The sole answer should be the number of lines in the material below that hold "agent".

— STUDY MATERIAL —
══════════
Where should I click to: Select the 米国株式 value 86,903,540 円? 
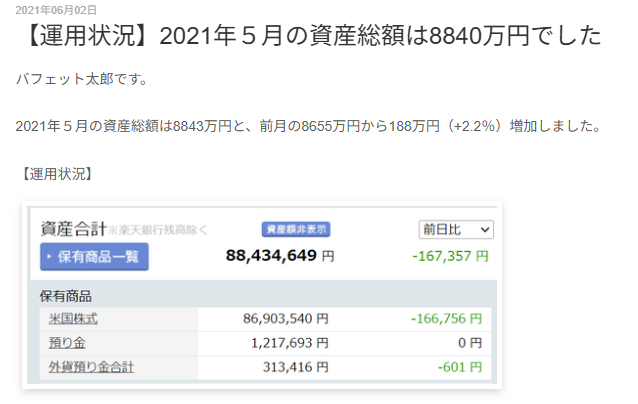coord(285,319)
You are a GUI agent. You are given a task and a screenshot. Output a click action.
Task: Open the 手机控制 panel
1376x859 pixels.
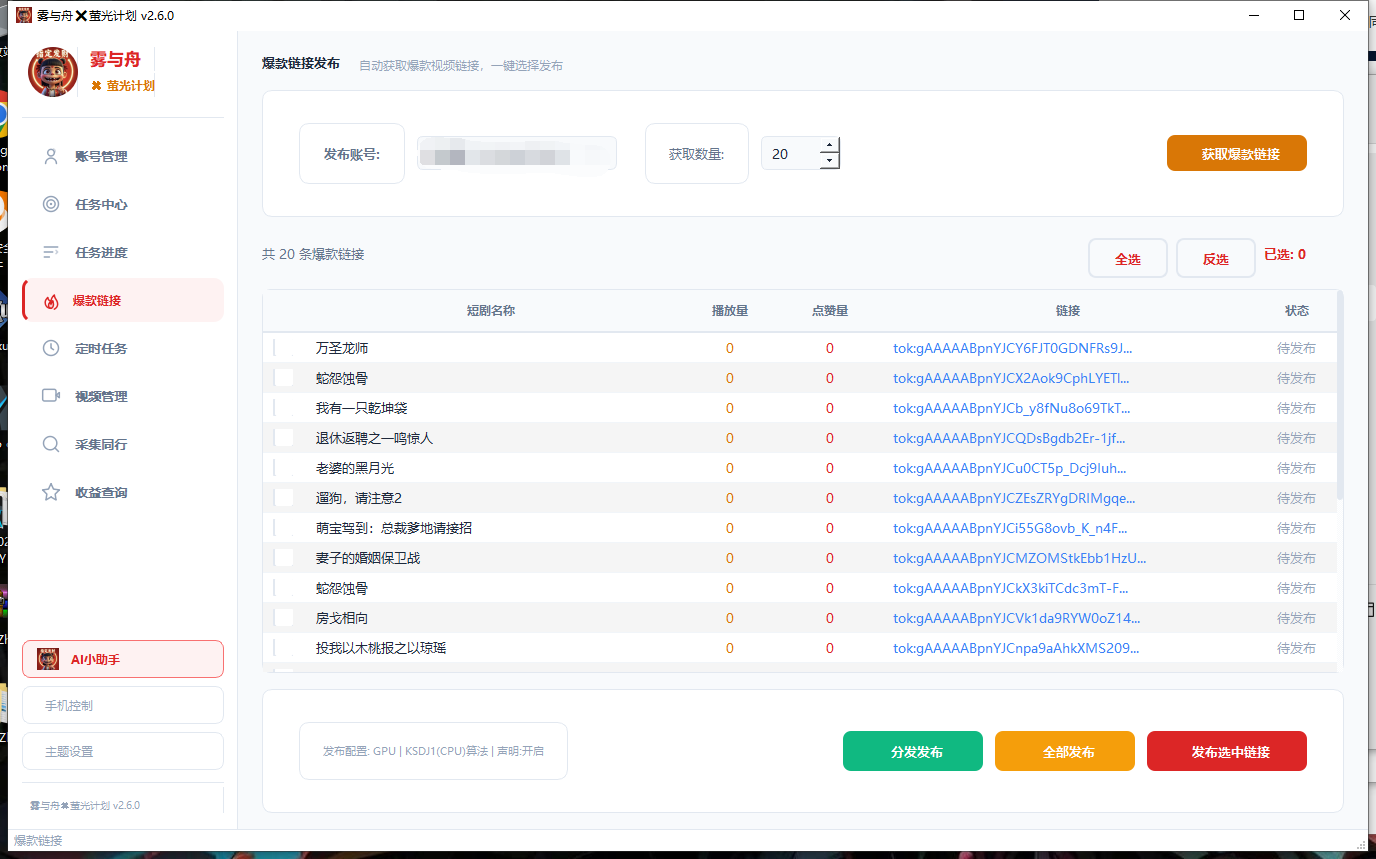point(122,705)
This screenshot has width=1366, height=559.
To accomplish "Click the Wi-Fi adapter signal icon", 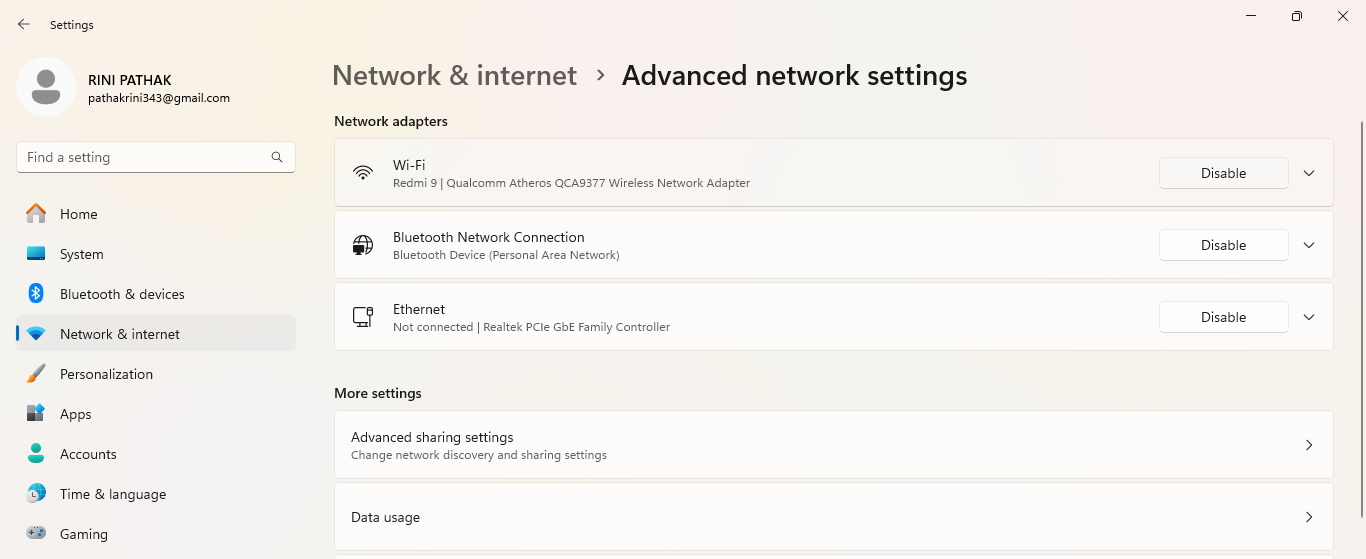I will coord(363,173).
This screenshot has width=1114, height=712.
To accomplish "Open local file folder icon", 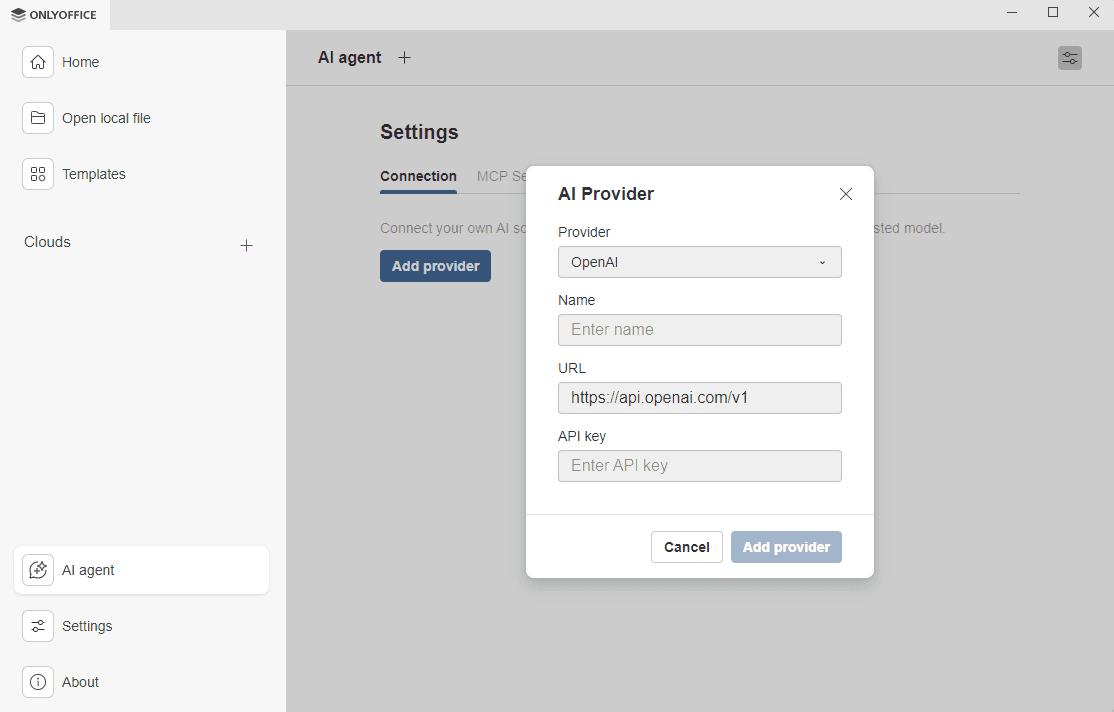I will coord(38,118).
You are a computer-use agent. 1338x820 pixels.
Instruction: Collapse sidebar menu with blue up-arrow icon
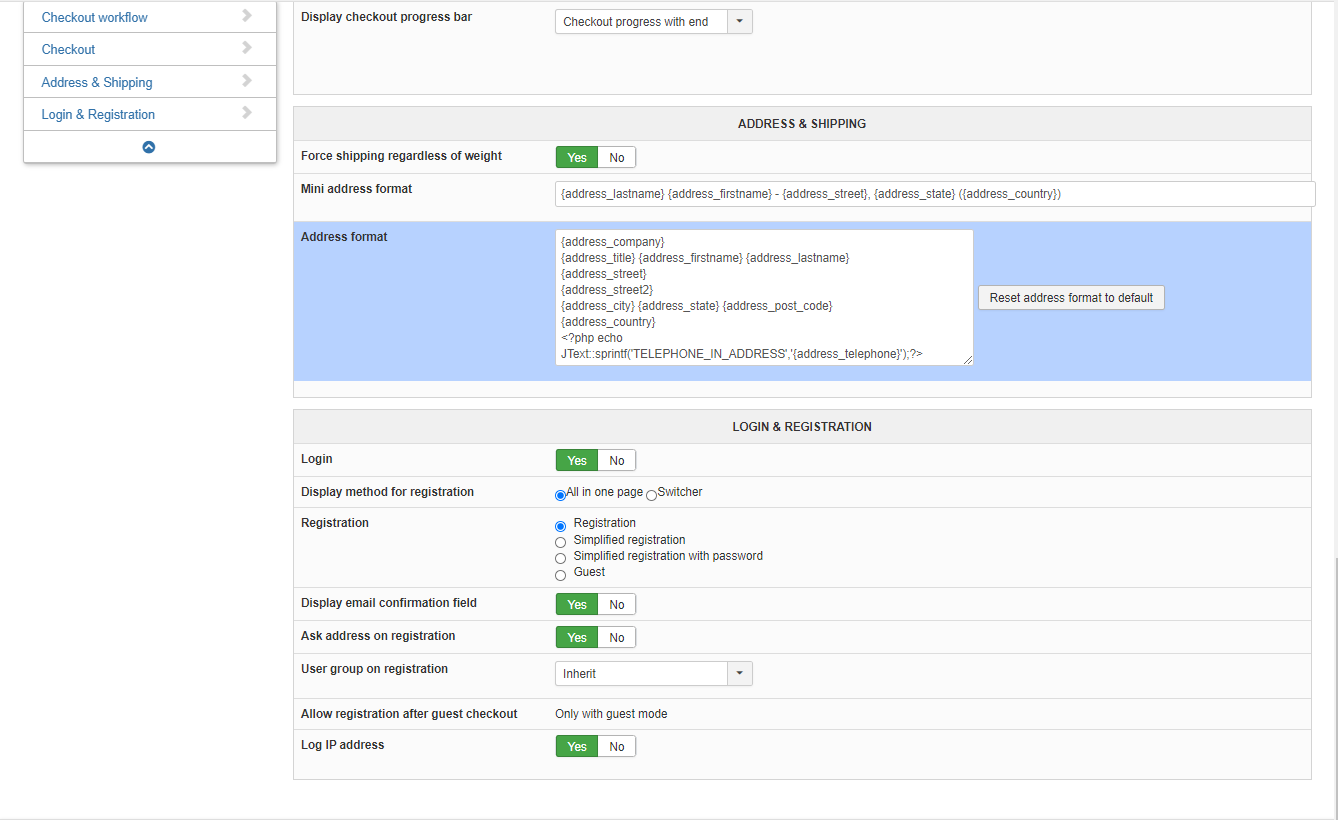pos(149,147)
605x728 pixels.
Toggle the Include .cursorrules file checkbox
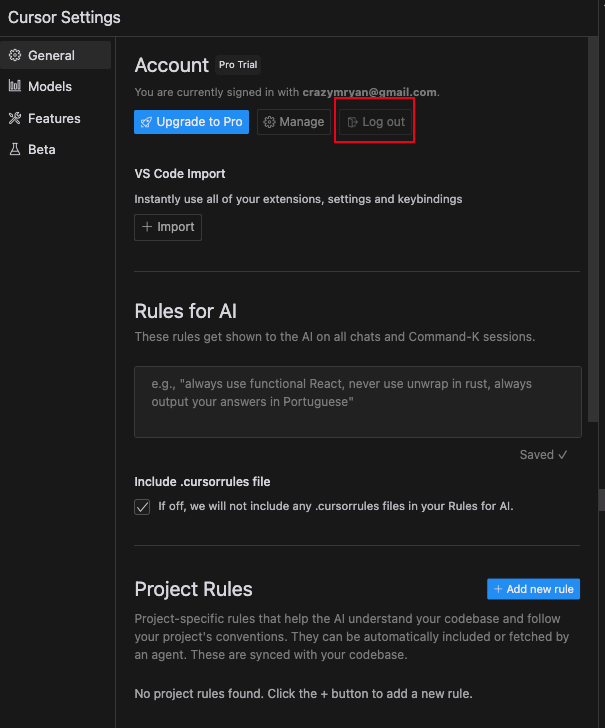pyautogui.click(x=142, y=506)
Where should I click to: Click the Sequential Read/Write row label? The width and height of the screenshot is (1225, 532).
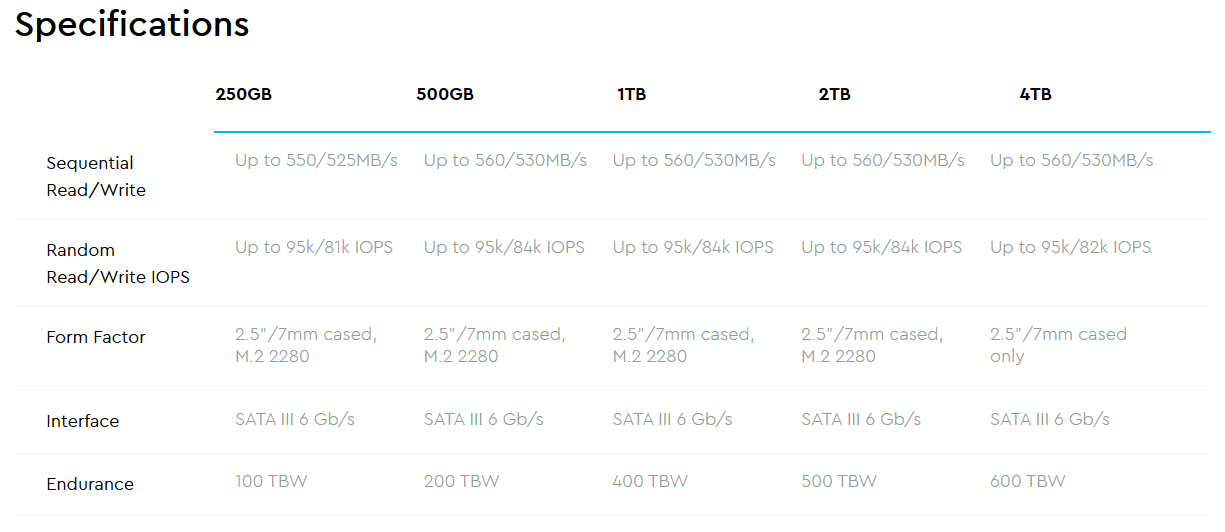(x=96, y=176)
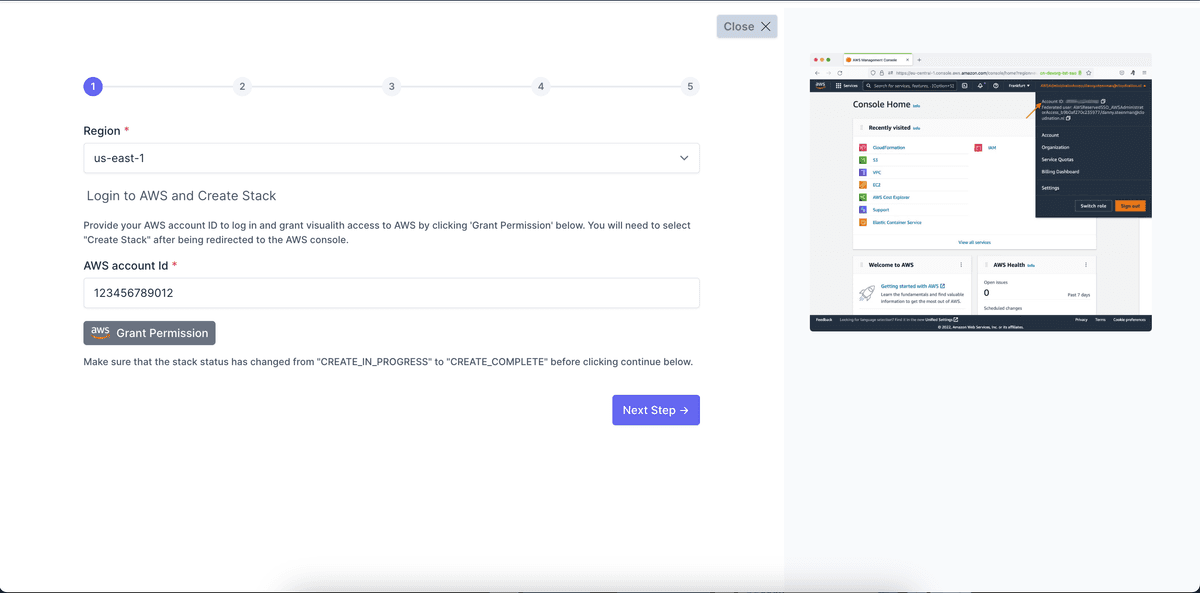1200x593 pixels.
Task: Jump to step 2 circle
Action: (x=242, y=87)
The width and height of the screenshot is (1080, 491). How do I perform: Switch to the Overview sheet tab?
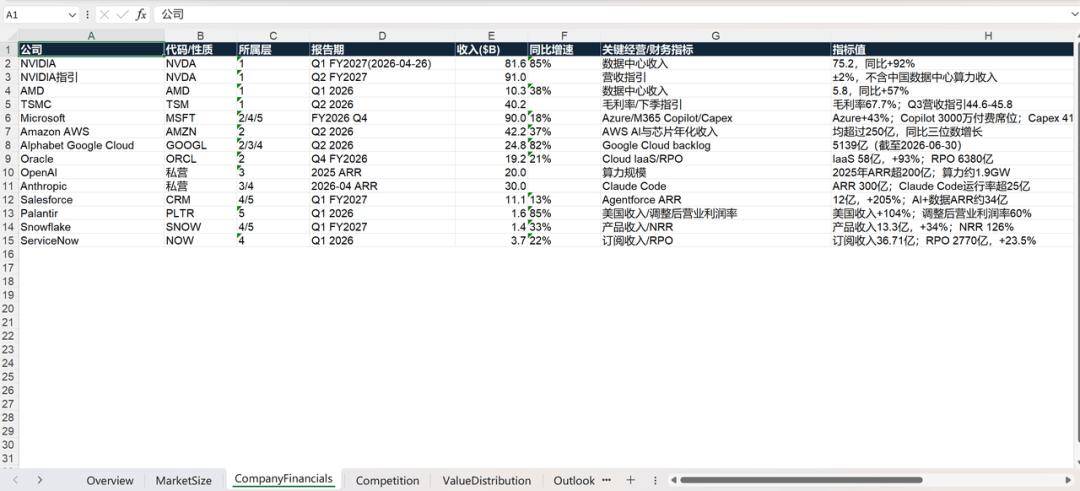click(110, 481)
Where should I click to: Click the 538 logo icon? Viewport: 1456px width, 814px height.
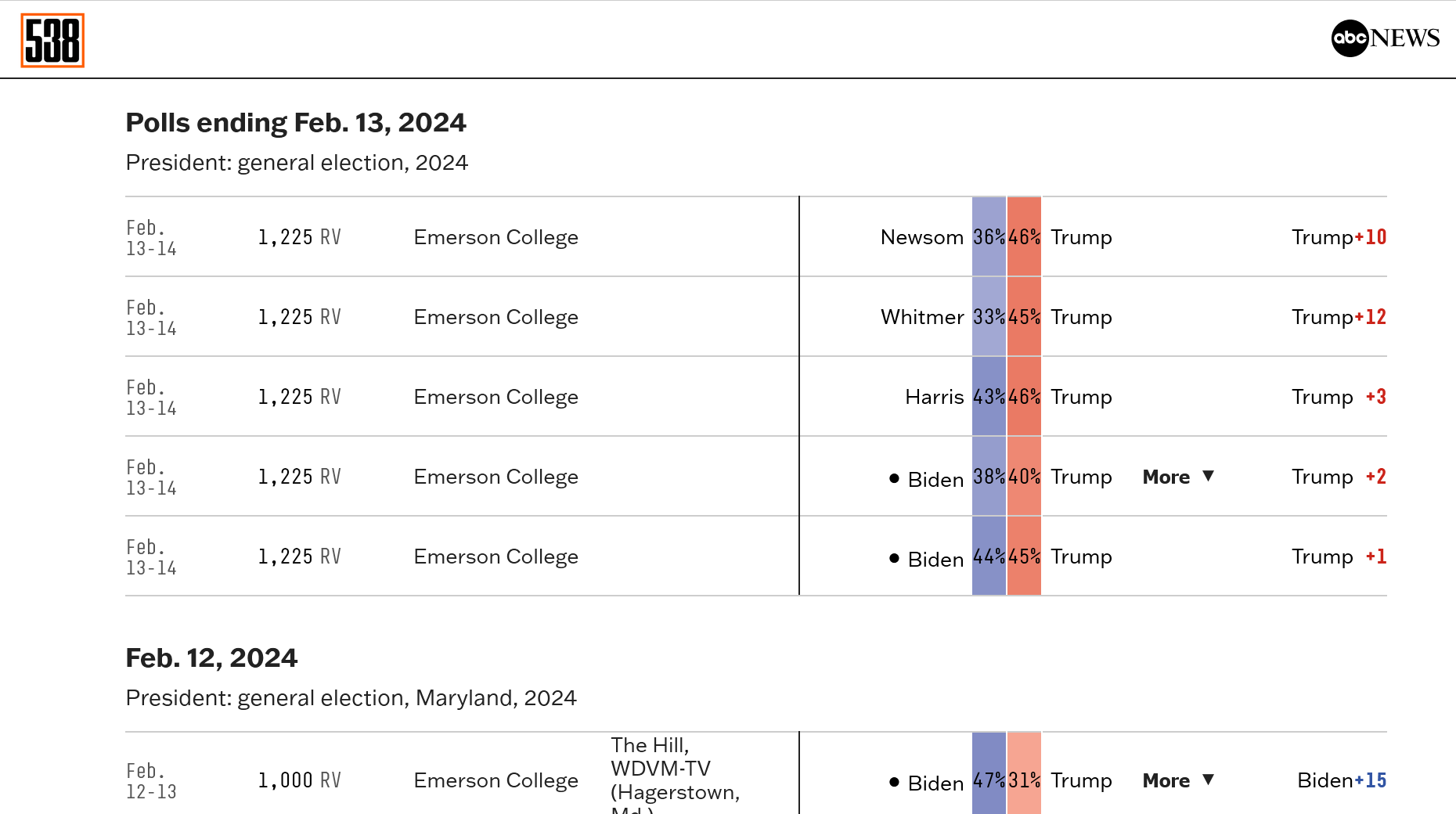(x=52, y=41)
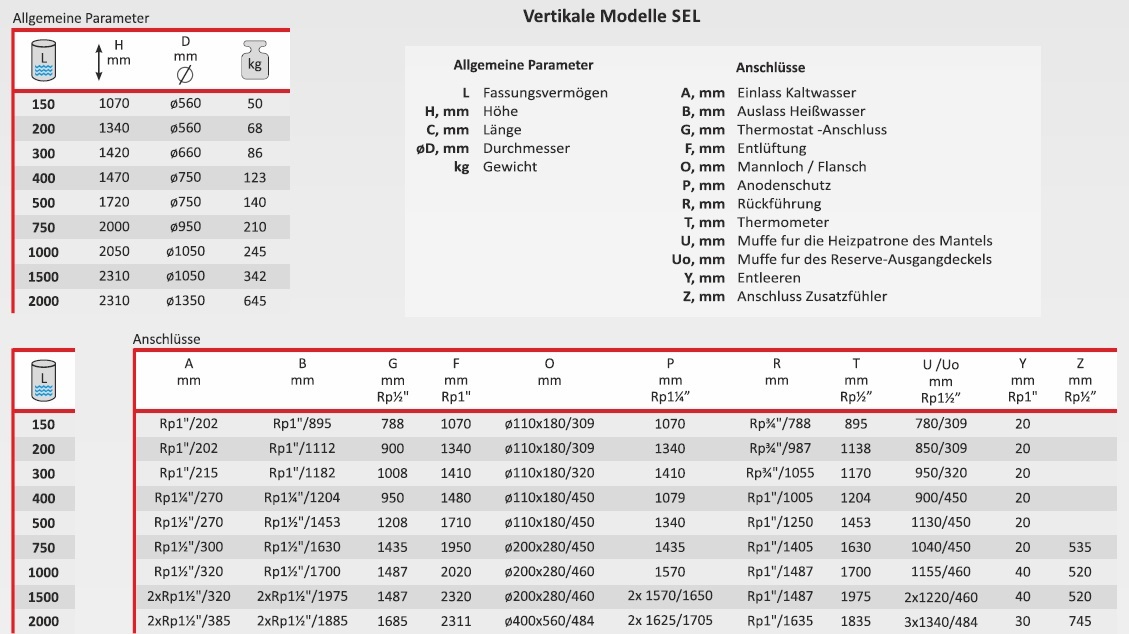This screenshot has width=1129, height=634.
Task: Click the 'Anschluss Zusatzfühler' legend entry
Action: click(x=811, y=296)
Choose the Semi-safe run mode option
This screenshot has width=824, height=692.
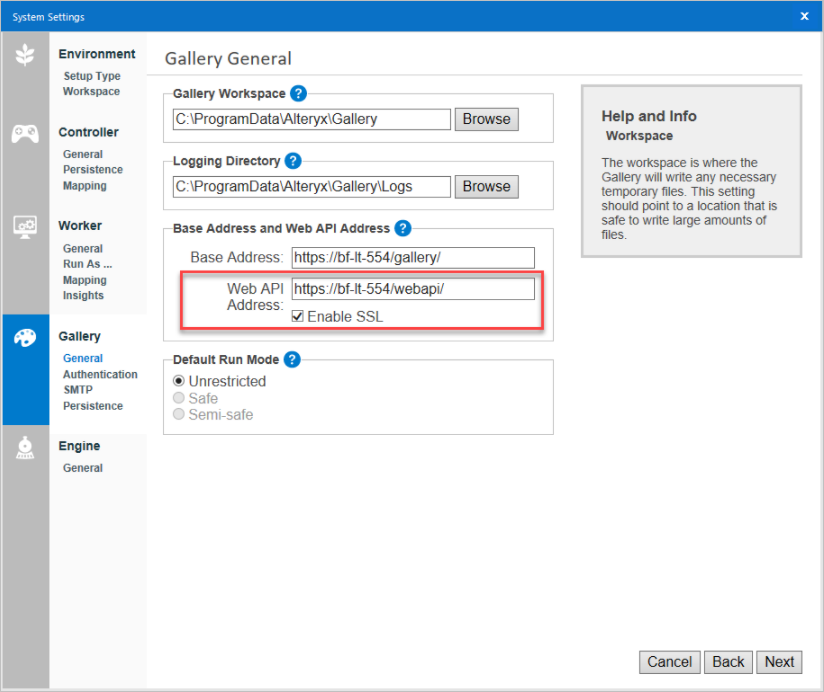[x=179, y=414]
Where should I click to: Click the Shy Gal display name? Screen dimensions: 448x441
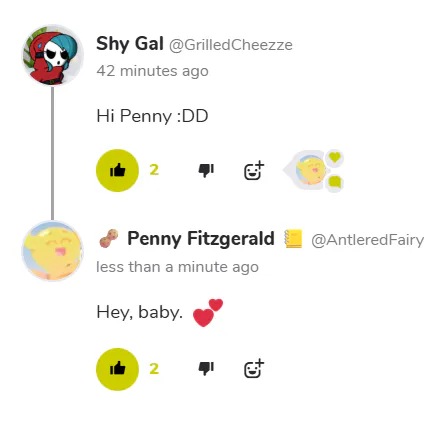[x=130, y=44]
══════════
— WRITTEN ANSWER —
2